§ **DATA EXTRACT**

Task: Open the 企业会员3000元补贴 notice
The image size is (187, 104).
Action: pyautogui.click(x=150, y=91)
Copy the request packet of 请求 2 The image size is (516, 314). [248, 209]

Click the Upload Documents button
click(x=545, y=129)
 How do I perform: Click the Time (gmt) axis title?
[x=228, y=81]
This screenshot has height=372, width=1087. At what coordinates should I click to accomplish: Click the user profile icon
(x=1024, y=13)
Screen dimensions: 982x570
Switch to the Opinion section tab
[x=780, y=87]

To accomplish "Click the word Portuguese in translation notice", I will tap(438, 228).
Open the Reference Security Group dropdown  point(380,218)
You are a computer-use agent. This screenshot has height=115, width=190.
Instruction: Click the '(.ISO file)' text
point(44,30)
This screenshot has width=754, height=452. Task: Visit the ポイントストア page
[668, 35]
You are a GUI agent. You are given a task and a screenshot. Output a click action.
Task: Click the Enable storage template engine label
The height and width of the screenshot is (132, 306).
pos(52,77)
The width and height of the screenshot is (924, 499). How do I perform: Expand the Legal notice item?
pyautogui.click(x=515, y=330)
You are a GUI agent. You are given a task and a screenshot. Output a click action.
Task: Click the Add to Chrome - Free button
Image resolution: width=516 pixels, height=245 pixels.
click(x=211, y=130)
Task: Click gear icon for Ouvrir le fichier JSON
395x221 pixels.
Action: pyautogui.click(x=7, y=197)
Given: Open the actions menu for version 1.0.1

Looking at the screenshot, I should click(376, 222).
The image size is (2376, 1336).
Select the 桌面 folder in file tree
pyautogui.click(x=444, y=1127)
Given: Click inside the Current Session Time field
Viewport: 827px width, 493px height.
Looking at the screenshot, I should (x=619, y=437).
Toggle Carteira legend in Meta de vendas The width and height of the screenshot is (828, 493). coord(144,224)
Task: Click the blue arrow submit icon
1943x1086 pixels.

§ **WORK TO BE COMPLETED**
Each line of the listing is to be repeated exactly.

§ **YOUR RESPONSE**
Task: Open the 企业会员3000元补贴 notice
The image size is (187, 104).
Action: pyautogui.click(x=150, y=91)
Copy the request packet of 请求 2 The image size is (516, 314). [248, 209]

Click the Upload Documents button
click(x=545, y=129)
 How do I perform: Click the Time (gmt) axis title?
[x=228, y=81]
This screenshot has height=372, width=1087. At what coordinates should I click to accomplish: Click the user profile icon
(x=1024, y=13)
Screen dimensions: 982x570
Switch to the Opinion section tab
[x=780, y=87]

To accomplish "Click the word Portuguese in translation notice", I will tap(438, 228).
Open the Reference Security Group dropdown  point(380,218)
You are a computer-use agent. This screenshot has height=115, width=190.
Instruction: Click the '(.ISO file)' text
point(44,30)
This screenshot has width=754, height=452. Task: Visit the ポイントストア page
[668, 35]
You are a GUI agent. You are given a task and a screenshot. Output a click action.
Task: Click the Enable storage template engine label
The height and width of the screenshot is (132, 306).
pos(52,77)
The width and height of the screenshot is (924, 499). How do I perform: Expand the Legal notice item?
pyautogui.click(x=515, y=330)
You are a GUI agent. You are given a task and a screenshot. Output a click action.
Task: Click the Add to Chrome - Free button
Image resolution: width=516 pixels, height=245 pixels.
click(x=211, y=130)
Task: Click gear icon for Ouvrir le fichier JSON
395x221 pixels.
Action: pyautogui.click(x=7, y=197)
Given: Open the actions menu for version 1.0.1

Looking at the screenshot, I should click(376, 222).
The image size is (2376, 1336).
Select the 桌面 folder in file tree
pyautogui.click(x=444, y=1127)
Given: Click inside the Current Session Time field
Viewport: 827px width, 493px height.
Looking at the screenshot, I should (x=619, y=437).
Toggle Carteira legend in Meta de vendas The width and height of the screenshot is (828, 493). coord(144,224)
Task: Click the blue arrow submit icon
1943x1086 pixels.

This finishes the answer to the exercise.